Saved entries

^^^^^^^^^^^^^^^^

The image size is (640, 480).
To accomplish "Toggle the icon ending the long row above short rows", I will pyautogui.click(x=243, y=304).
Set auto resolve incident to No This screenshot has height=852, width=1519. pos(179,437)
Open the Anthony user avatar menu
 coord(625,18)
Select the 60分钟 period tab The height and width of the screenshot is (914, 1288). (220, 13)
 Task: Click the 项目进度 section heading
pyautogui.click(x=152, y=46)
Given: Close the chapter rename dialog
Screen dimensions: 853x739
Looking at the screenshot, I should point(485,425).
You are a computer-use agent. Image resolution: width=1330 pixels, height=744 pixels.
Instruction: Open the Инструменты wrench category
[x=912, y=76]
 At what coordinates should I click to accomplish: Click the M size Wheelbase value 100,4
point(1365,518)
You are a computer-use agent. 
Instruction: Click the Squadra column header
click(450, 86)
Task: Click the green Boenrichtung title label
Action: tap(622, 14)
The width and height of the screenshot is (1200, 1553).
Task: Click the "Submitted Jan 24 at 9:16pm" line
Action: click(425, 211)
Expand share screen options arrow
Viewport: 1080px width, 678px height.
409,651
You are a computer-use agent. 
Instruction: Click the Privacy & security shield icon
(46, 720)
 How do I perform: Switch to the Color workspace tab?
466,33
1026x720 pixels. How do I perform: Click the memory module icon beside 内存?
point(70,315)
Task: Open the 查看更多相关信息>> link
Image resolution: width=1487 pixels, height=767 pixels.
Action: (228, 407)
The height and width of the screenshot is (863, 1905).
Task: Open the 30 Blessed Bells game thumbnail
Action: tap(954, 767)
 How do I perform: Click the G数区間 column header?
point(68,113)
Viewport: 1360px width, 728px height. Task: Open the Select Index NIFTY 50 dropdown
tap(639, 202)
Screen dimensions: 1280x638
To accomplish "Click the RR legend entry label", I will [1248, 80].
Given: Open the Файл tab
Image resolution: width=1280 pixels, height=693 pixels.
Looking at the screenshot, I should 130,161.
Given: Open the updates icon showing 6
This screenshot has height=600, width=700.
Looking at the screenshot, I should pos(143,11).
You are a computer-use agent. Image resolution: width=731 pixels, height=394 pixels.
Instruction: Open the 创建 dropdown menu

^^^^^^^^^^^^^^^^

Among the records above, determine how many lines contain "computer", then report the number only.

4